* [Exercise aim]:
Your output should be the lines from the one with "This screenshot has width=824, height=618." through the last line of the records below, exactly as written, minus the pictures.
BEGIN
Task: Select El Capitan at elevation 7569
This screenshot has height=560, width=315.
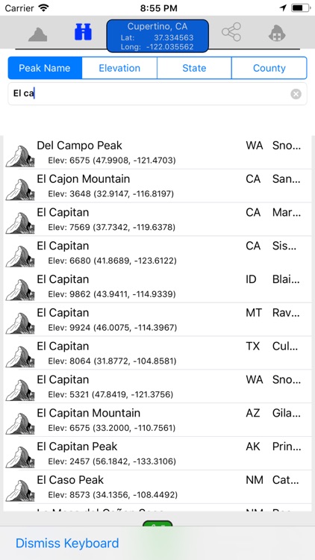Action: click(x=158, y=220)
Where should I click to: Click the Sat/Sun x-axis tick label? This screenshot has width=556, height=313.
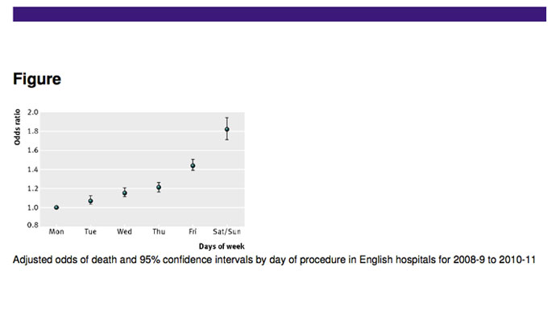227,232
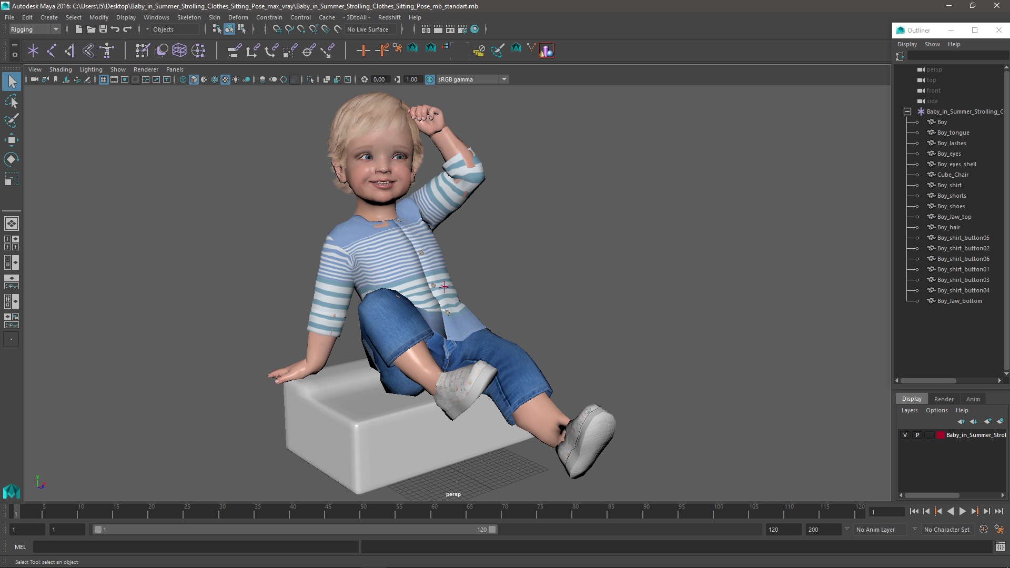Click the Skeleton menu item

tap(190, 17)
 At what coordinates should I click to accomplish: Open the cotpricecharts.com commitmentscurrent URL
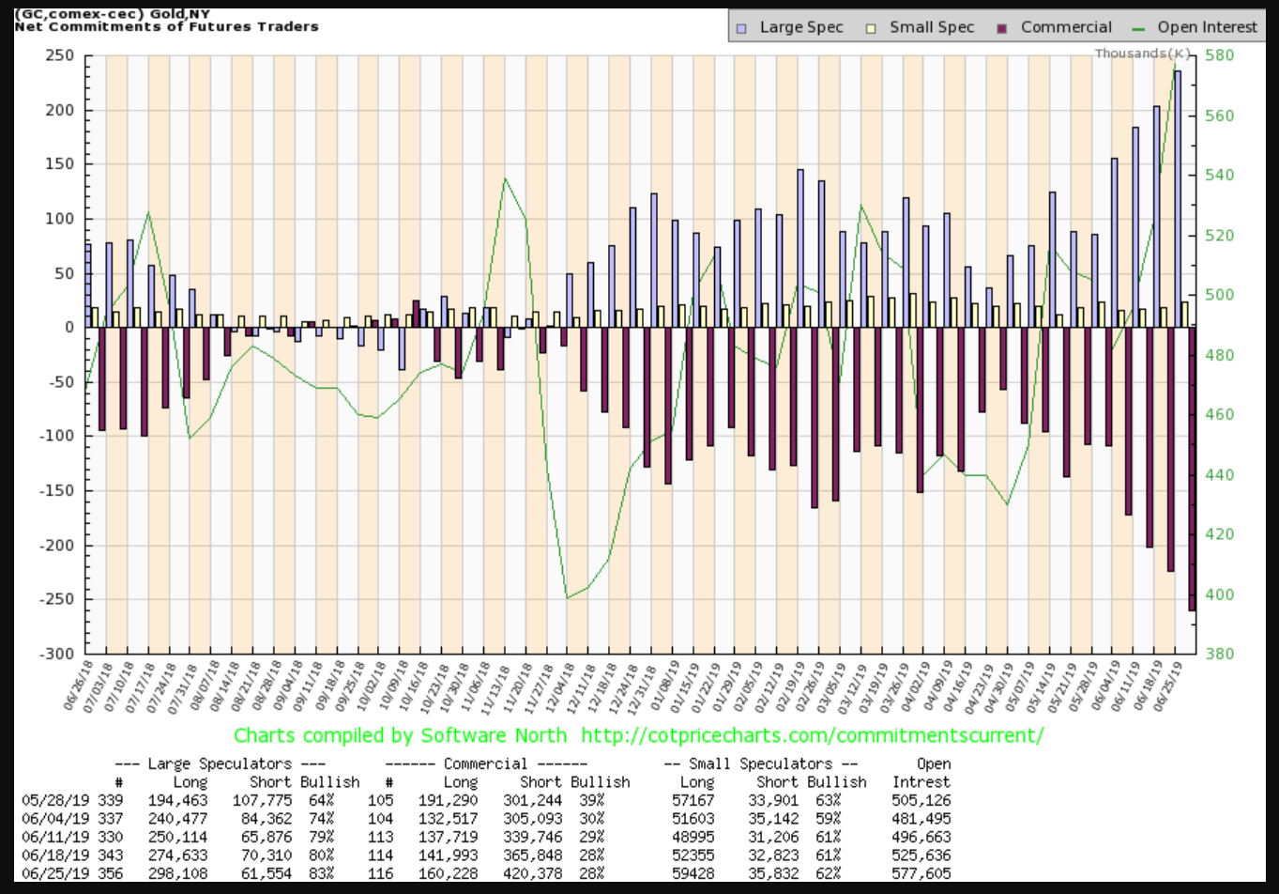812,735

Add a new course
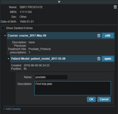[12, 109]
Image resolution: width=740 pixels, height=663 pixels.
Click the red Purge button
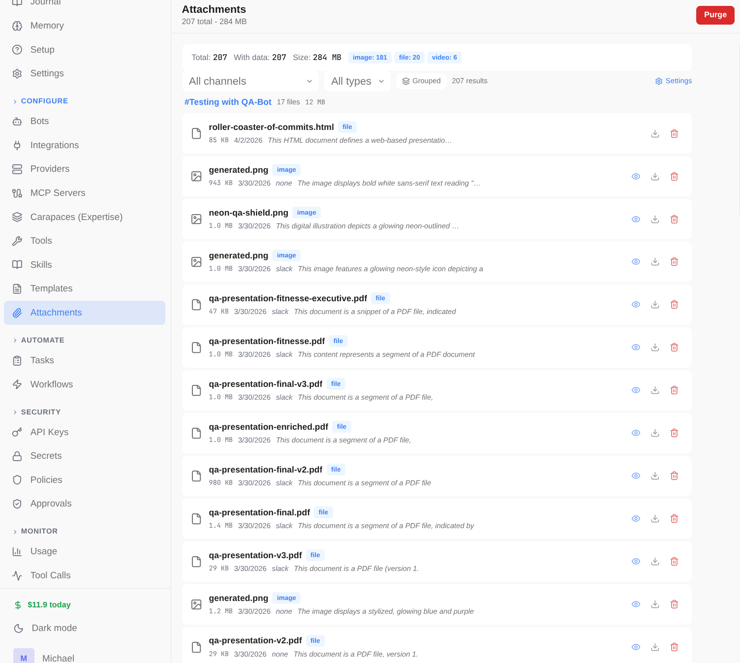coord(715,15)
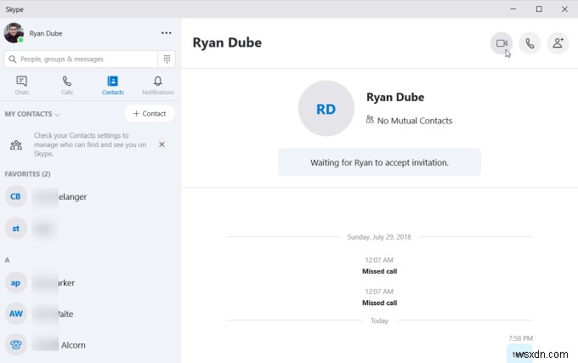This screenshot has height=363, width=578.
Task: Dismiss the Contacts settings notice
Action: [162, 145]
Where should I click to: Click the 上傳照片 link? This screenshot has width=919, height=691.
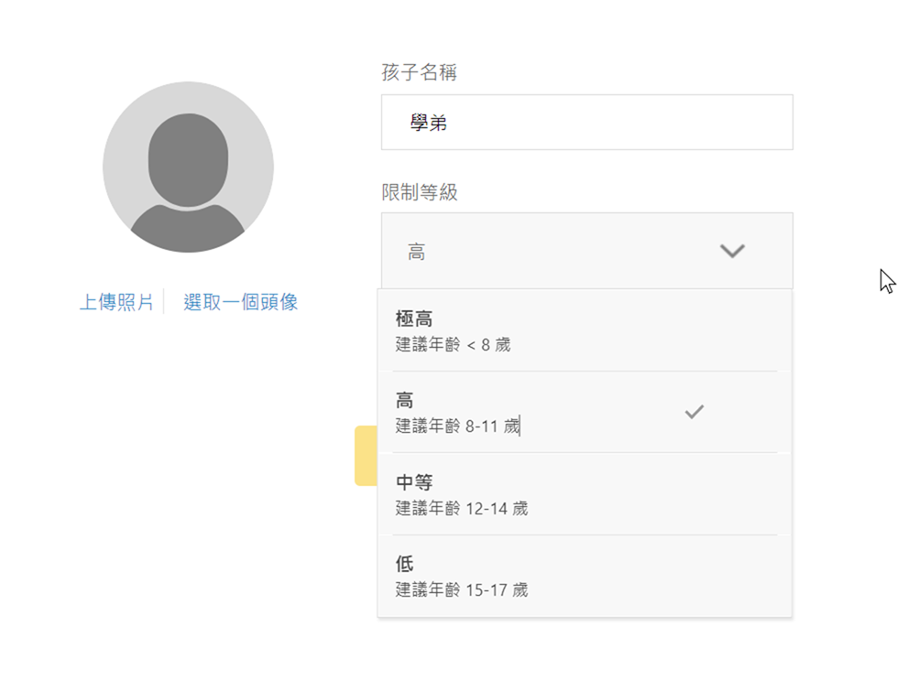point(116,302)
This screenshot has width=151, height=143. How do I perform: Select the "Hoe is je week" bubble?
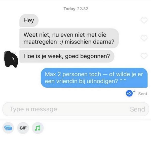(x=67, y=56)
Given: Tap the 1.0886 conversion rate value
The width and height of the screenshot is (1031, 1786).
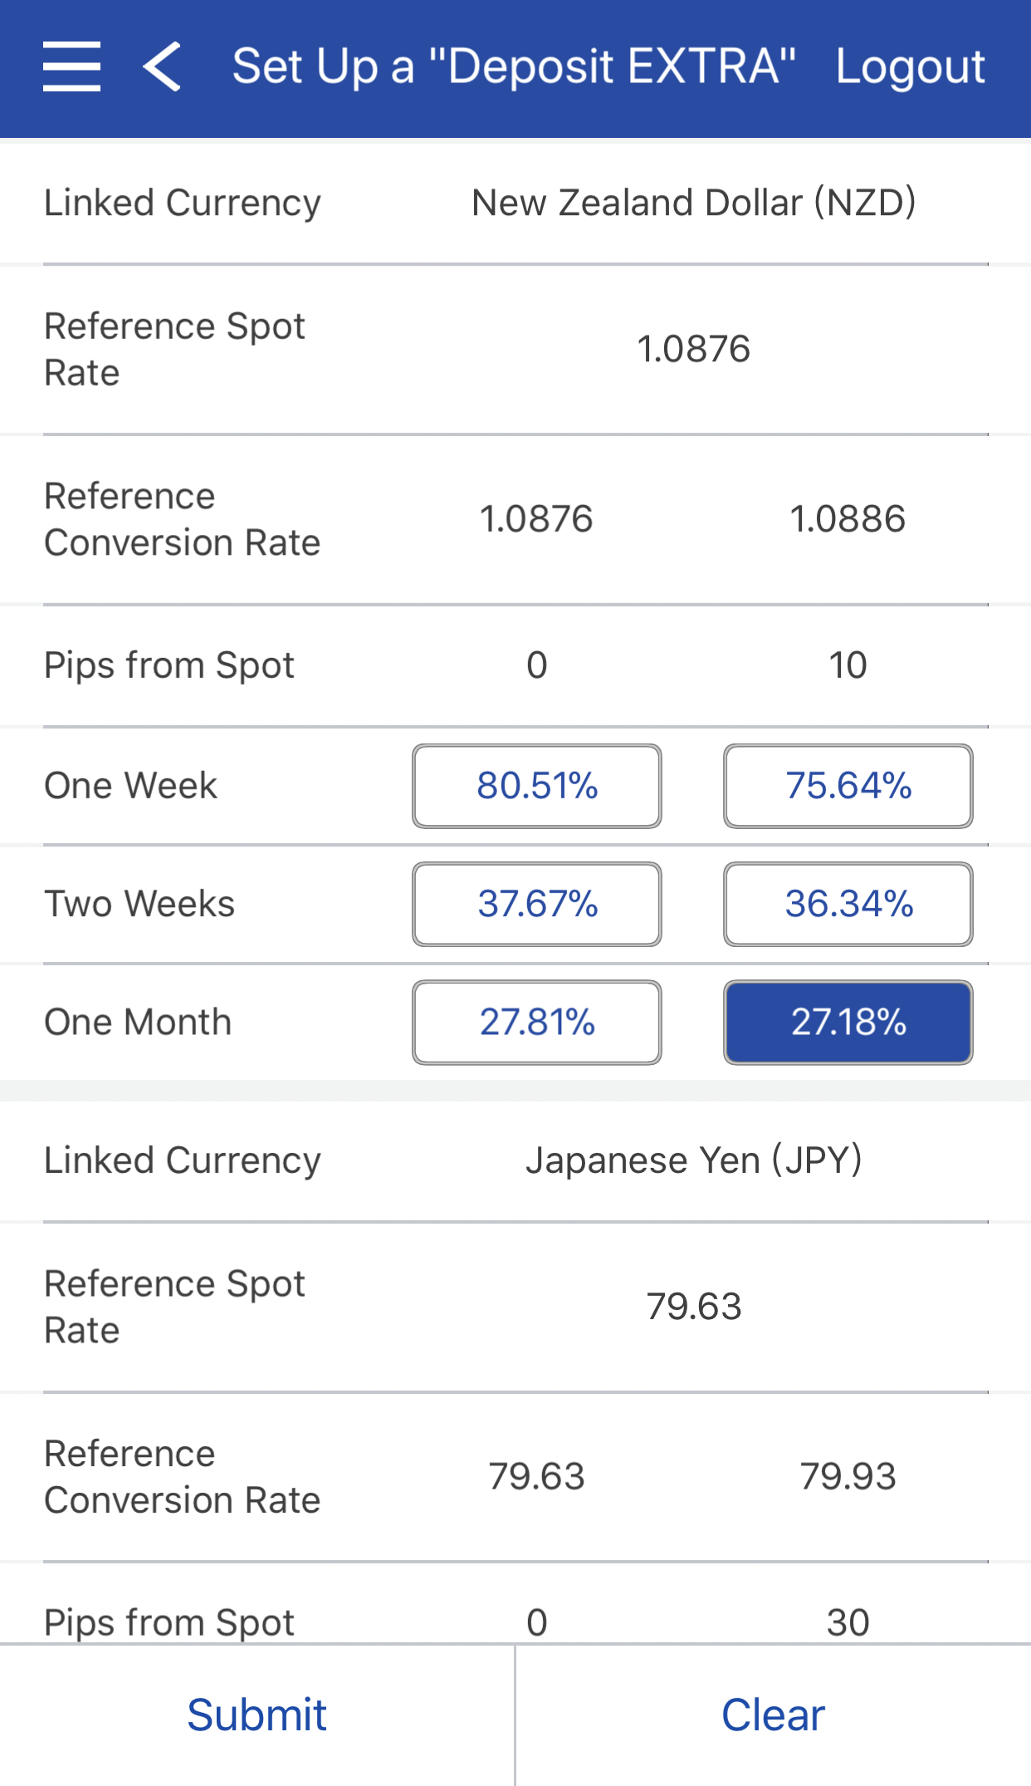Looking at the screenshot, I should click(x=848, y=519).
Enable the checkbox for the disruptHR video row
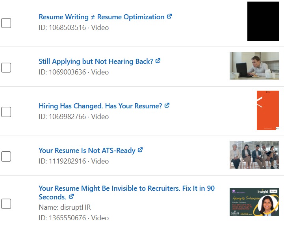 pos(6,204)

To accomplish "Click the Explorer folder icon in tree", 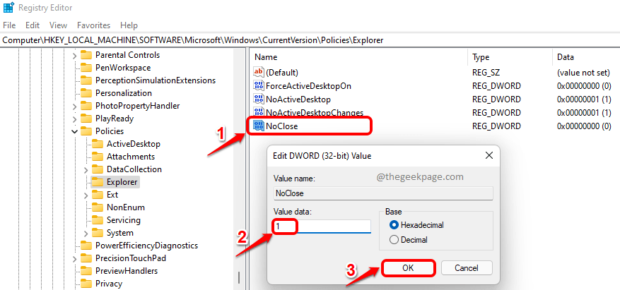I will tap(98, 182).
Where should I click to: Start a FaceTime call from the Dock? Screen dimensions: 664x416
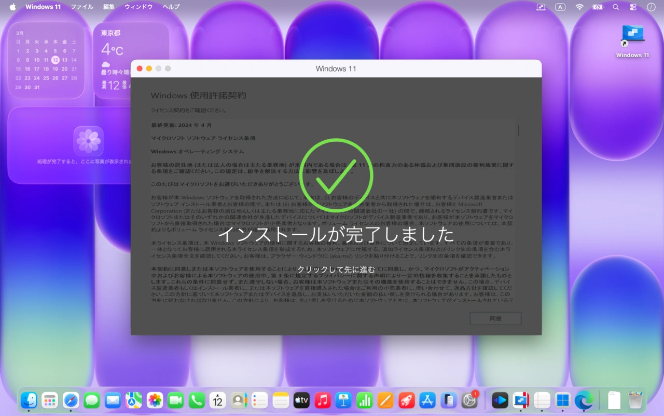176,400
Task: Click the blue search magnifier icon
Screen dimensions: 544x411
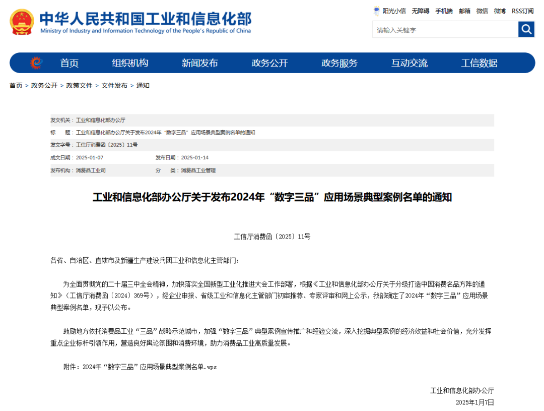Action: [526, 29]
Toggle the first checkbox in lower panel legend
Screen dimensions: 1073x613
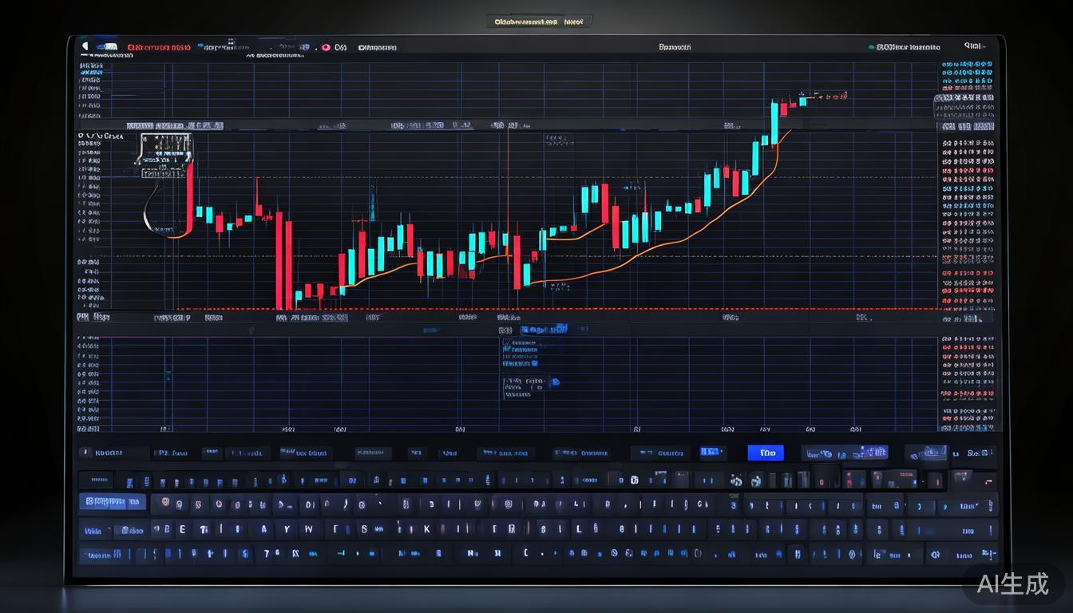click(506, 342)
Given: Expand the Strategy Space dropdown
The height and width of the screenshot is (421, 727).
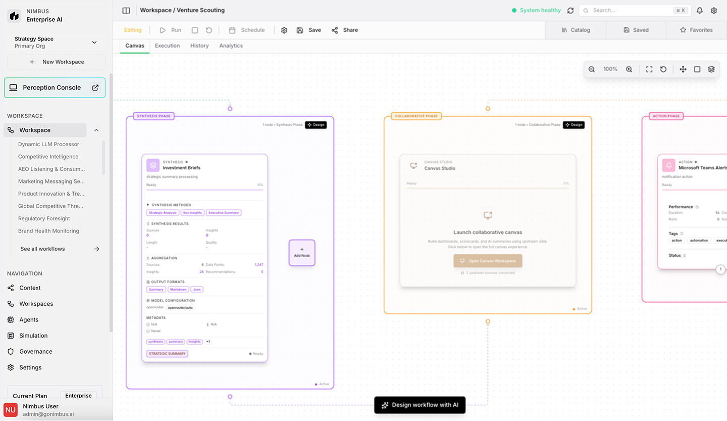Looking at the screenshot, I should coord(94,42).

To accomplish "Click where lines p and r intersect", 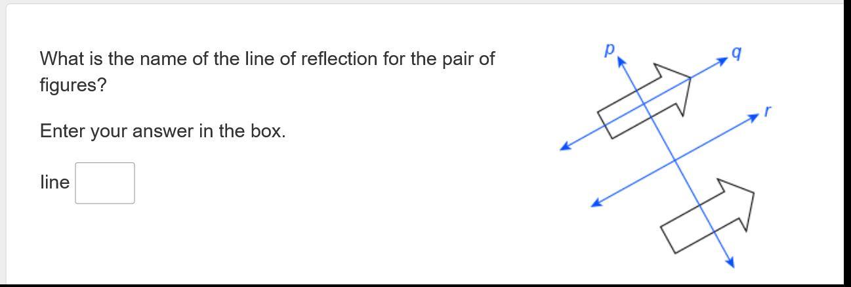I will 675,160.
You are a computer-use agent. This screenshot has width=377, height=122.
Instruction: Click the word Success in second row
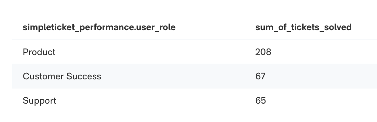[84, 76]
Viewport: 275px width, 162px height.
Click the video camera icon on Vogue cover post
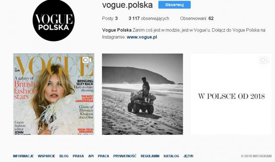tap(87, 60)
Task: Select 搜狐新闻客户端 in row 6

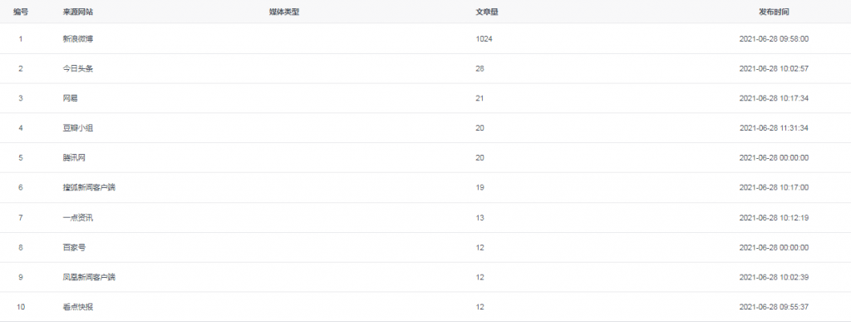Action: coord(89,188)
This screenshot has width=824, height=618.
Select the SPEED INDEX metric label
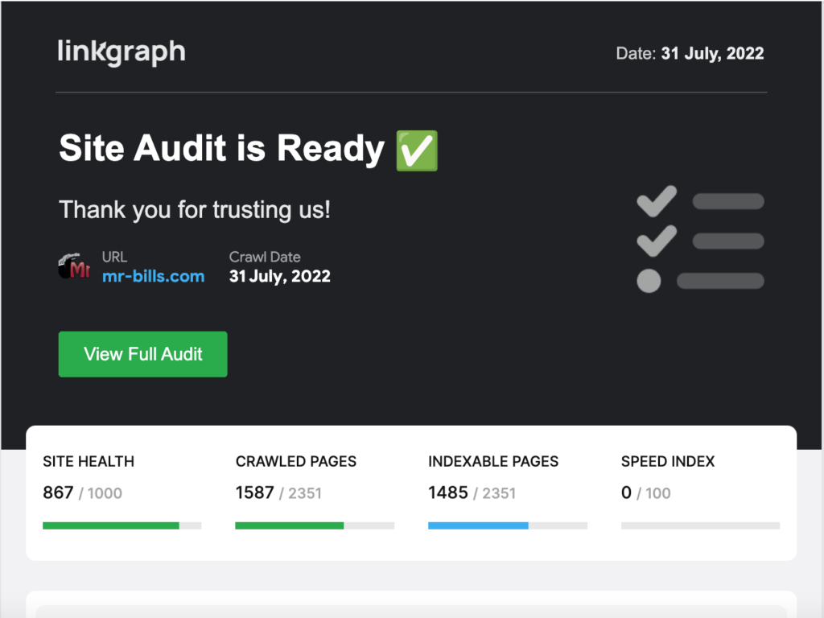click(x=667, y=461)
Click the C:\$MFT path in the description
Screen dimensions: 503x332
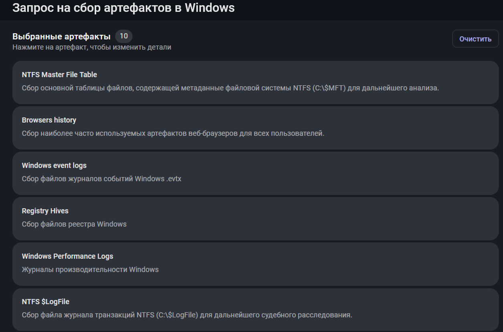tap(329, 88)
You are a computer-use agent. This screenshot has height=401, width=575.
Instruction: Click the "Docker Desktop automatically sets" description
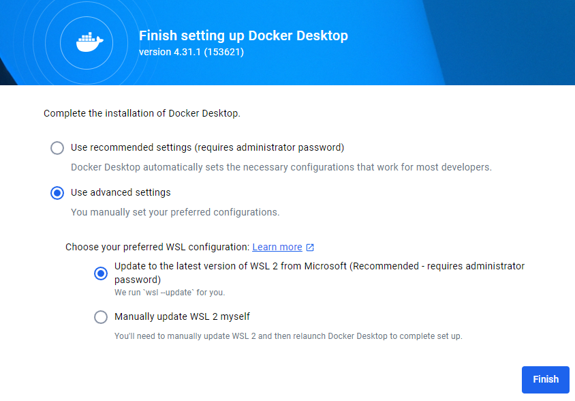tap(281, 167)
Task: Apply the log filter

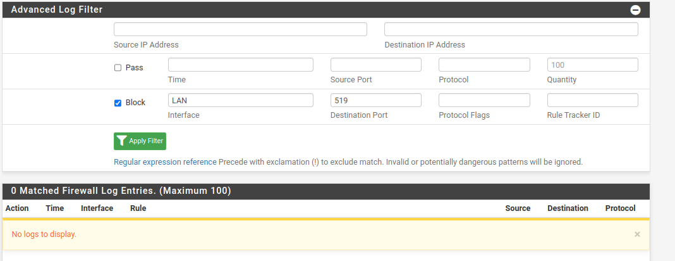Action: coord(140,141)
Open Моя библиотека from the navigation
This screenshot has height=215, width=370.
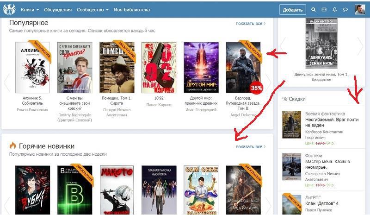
END
* [Response area]:
This screenshot has width=824, height=618.
Select the SPEED INDEX metric label
click(x=667, y=461)
Click the C:\$MFT path in the description
Screen dimensions: 503x332
tap(329, 88)
You are a computer-use agent. This screenshot has height=401, width=575.
Instruction: Click the "Docker Desktop automatically sets" description
tap(281, 167)
Task: Apply the log filter

Action: coord(140,141)
Open Моя библиотека from the navigation
This screenshot has height=215, width=370.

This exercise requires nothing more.